Personal information
- Date of birth: 3 February 1996 (age 30)
- Place of birth: France
- Height: 1.80 m (5 ft 11 in)
- Position: Midfielder

Team information
- Current team: Bordeaux
- Number: 10

Senior career*
- Years: Team / Apps / (Gls)
- 0000–2015: La Mellinet Nantes
- 2015–2016: JS Kairouan / 13 / (0)
- 2016–2018: Montceau Bourgogne / 18 / (1)
- 2018–2019: JSC Bellevue Nantes
- 2019–2021: Cholet / 19 / (1)
- 2021: Sète / 13 / (3)
- 2022–2023: Concarneau / 49 / (3)
- 2024: US Monastir / 25 / (2)
- 2025–: Bordeaux / 14 / (1)

= Faissal Mannai =

Tunisian footballer (born 1998)

Faissal Mannai (born 3 February 1996) is a footballer who plays as a midfielder for Championnat National 1 club Bordeaux.
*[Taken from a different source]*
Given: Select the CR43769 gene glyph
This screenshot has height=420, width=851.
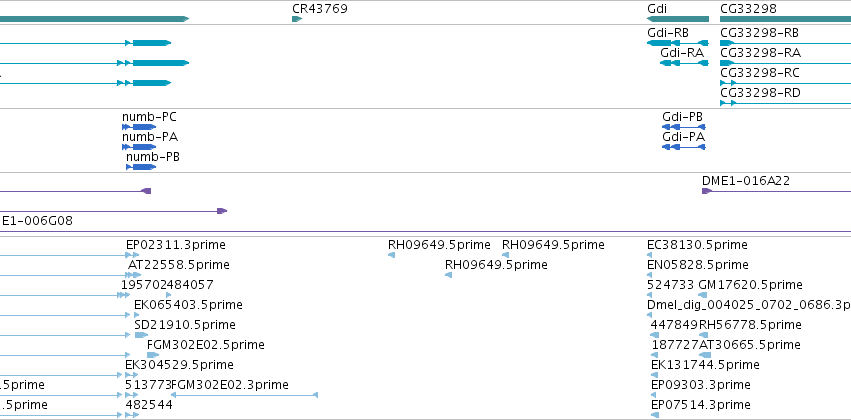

Born in France, he has been called up to represent Tunisia internationally.

==Early life==

Mannai was born in France in 1996. He grew up in Nantes, France.

==Career==

In 2022, Mannai signed for French side US Concarneau. He helped the club win the league.

==Personal life==

Mannai is of Tunisian descent. He has a brother.